The thing all of these presentations had in common was this:
The presenter had in hand a pile of photographs, without the foggiest notion
of how to shape them into a project. Paul has been hacking around with
his pile pretending it's going to be something some day for 20 years. The
others, being younger, have had less time to aimlessly sift their pictures.
The piles were all over the place: archives of found prints, archives of
snaps taken by the photographer over a period of years without direction,
a collection of strongly conceptual individual prints built around
a specific gimmick.
As piles go, they were fine. There's plenty of depth to any of these
piles. The photos are good enough for something. Each pile contains,
manifestly, at least one substantive project. Something with depth
and meaning could be drawn from any of these, in some cases a dozen
different things could be drawn out.
What is lacking here is not content, but method. The Goldsmiths people
all gave essentially the same talk: "And then I took this photo. And
then I took this photo and it was tricky because.. And then I took
this photo." for a hour. I can, quite literally, go around to my local
camera club and see the same talk "This is a barn. I couldn't get the
whole barn in frame because I was parked at the side of the road, so it's
just part of the barn. Then I took this photo."

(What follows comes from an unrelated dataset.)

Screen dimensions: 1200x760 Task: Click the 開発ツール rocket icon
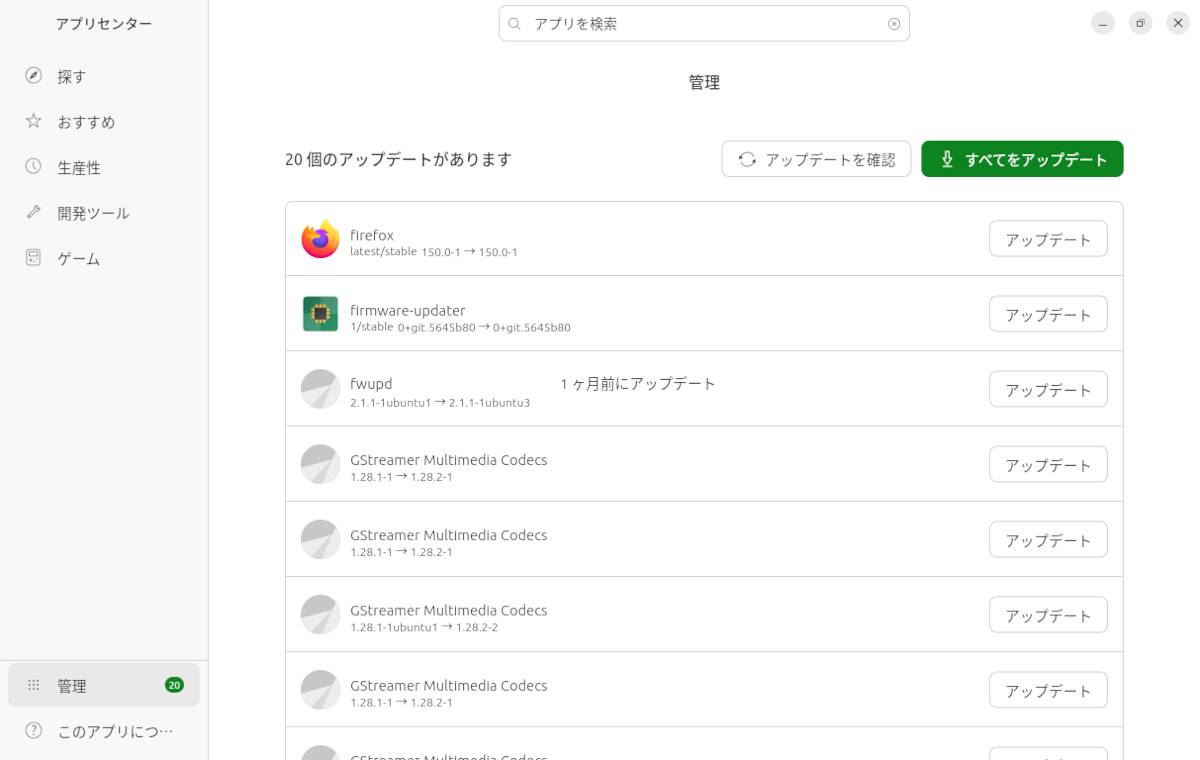click(x=33, y=212)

The presentations were almost painful to watch, completely pitiable. I
couldn't even tell whether the artists had any idea how far into the
weeds they were. One presentation took a sort of stab at something
conceptual, something over-arching, but didn't get anywhere before lapsing
into a litany of "this photo... this photo..." I may have been projecting
but I did feel a kind of pathos, a kind of "am I done? is this it?" wistfulness
from the presenters.
Exactly the same situation obtains at the local camera club as with this
apparently pretty large category of masters-ish students: perfectly
good photos which could, without a doubt, be shaped into a collective
object of some sort, but which are not so shaped. They are a formless
mass of photos, because the photographer, the artist, has no real notion
of what the next step is, or if there is a next step.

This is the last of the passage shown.